Experimentar La Intimidad
con mi mundo creativo
Últimamente estoy escribiendo mucho que no estoy publicando.
Notas al margen,
frases en post-its,
disparadores de ideas,
poemas o reflexiones que derivan en nuevos proyectos (por ejemplo, hace unos días, dentro de un texto extenso de reflexión, apareció entre medio de las líneas el título del que me gustaría que fuera mi libro).
Estas ideas ahí quedan, ahí viven, ahí se cuecen a fuego lento. Algunas siguen creciendo y tomando forma, otras mueren en el proceso. Unas cuantas simplemente son lo que son, y así como se expresaron en la 3D es perfecto que sean sin mayor transformación o desarrollo. Y es que, a veces, es SUFICIENTE… suficiente, un concepto que nos cuesta muchísimo en la era de la accesibilidad infinita, ¿verdad?
Últimamente estoy escribiendo mucho que no estoy publicando porque comencé a experimentar la intimidad con mis ideas y lo que ronda por mi cabeza. Y ¿saben qué descubrí a partir de experimentar esta intimidad? No todo lo que hacemos debe —como regla máxima— ser compartido.
Sé que es algo difícil de concebir en una era en la que nuestros teléfonos y nuestras redes sociales tienen el privilegio de comer antes de que nosotros nos demos el gusto.
Estoy cada vez más convencida de que no todo lo que cruza por nuestra mente, nuestras pupilas o el papel debe necesariamente ser proliferado para que quien sea lo vea y le dé el visto bueno a su existencia, o por el contrario, la invalide por completo.
Estas notas al margen, estos relatos de vida o aquellos poemas que de pronto nacen de tanto en tanto, aunque no nos consideremos poetas, comparten el mismo pulso y ciclo de vida que reconocemos en un árbol o en el queso que sigue en tu heladera y se puso feo y ahora pasó a ser el host de microbiota bacteriana que podría intoxicarte. TIENEN VIDA.
Y esa vida debe de experimentar P R O C E S O S necesarios que implican que las atraviese el tiempo y su sabiduría, su madurez.
A veces me pregunto: si solo hubiera dejado pasar al menos un día antes de publicar algo, tal vez me hubiera dado cuenta de aquello que veo en mis textos al verlos junto con el mundo; tal ve hubiera notado aquello que podría haber expresado mejor o, incluso, que podría haber tomado un rumbo totalmente diferente (y muchísimo más interesante) si tan solo hubiera sido más grande mi conciencia que mi ansiedad. Si tan solo me hubiera dado el permiso del tiempo que juro que me corre lo mismo que el “mejor publicado que nada”.
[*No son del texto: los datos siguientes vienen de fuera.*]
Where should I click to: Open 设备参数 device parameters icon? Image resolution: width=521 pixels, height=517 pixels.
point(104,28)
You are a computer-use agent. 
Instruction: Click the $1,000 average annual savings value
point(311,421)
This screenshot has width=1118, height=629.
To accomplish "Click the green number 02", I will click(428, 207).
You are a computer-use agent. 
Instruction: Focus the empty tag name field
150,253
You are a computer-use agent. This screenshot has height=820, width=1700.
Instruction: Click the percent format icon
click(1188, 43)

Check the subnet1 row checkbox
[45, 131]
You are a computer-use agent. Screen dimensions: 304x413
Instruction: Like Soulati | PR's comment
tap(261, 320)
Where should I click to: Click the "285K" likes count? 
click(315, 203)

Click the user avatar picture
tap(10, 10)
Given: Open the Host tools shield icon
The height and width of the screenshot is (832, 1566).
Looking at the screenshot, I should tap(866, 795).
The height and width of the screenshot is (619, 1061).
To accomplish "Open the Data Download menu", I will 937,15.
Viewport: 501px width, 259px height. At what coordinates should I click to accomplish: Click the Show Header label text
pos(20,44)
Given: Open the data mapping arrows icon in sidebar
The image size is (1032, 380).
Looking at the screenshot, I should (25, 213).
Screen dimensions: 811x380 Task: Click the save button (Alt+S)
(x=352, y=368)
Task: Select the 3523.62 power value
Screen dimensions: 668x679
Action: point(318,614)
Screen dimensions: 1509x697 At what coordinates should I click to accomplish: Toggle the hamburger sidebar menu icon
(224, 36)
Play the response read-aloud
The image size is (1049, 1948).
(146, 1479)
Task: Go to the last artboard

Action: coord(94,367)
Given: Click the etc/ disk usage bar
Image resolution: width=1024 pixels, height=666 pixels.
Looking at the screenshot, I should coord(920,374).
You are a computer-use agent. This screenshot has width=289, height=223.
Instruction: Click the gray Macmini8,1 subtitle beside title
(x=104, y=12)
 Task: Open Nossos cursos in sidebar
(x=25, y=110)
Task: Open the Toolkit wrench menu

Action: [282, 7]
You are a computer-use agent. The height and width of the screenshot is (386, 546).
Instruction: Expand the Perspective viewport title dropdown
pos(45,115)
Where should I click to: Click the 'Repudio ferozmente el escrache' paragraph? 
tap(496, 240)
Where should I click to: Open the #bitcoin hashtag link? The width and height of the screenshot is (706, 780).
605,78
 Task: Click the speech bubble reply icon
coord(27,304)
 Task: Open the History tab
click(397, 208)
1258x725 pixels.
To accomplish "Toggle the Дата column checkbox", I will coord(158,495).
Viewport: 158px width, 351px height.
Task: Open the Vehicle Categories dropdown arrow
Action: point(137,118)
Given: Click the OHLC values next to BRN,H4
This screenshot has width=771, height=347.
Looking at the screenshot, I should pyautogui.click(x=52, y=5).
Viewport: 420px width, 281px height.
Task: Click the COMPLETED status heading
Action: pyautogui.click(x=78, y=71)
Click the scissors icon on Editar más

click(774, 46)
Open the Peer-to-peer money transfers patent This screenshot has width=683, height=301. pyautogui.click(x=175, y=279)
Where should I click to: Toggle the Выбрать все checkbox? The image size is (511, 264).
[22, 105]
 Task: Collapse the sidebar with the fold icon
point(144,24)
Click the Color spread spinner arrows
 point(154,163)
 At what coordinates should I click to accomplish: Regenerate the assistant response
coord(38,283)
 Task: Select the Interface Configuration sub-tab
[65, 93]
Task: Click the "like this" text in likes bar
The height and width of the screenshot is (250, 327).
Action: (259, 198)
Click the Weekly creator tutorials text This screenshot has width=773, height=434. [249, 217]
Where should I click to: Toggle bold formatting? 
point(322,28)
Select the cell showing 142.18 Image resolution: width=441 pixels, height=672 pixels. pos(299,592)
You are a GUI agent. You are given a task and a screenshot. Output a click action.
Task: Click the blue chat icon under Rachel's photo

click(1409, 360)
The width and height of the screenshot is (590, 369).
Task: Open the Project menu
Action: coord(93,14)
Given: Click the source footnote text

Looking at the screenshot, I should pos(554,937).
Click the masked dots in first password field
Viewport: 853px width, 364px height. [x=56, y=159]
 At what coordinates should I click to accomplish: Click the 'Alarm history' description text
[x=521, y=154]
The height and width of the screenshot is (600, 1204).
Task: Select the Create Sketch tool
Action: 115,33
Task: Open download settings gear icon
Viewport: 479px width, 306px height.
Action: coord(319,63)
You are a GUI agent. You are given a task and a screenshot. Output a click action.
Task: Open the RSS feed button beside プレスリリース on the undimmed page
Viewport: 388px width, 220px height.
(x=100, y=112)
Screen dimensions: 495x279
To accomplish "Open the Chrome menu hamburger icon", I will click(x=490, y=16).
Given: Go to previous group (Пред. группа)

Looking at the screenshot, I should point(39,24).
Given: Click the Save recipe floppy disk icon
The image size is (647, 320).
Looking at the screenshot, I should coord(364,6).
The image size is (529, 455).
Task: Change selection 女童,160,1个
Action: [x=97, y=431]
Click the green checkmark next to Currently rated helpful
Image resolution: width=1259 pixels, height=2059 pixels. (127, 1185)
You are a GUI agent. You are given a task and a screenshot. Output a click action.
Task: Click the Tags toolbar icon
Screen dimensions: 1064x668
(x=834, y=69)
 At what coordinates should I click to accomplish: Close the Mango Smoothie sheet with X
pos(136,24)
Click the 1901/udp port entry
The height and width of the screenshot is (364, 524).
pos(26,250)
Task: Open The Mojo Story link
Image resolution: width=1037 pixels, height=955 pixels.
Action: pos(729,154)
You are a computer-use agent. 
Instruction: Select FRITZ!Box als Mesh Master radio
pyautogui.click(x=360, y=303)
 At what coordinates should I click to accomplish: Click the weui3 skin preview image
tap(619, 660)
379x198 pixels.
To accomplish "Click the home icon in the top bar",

Entonces entiendo que también se trata de ganar sabiduría para saber cuándo esto último aplica y cuándo vale la espera, cuándo vale darle a una idea su tiempo, su espacio para que sea, se exprese, se extienda, se experimente y decida si está lista para evolucionar y convertirse en algo mucho más sustancioso que no sería de haber sido expuesta de buenas a primeras, porque todavía quedaba mucho por recorrer.
Lo cierto es que ya no me apuro. No corro.
Y ya no las apuro. No las corro.
Porque no solo las ideas crecen, se desarrollan, se expanden y se vuelven más de lo que imaginaba, yo también lo hago. Y de pronto, no tengo el vicio de mostrarlo TODO porque puedo apreciar y ser cada vez más consciente de sus procesos y puedo soltarlas y dejarlas ser parte del mundo cuando ellas lo pidan, porque ellas saben mejor que yo.
No antes por mi ansiedad, ni tarde por mi pereza.
Lo hacen en el momento justo y preciso en que saben que deben pasar a ser algo más que ideas en mi cuaderno o en mi PC.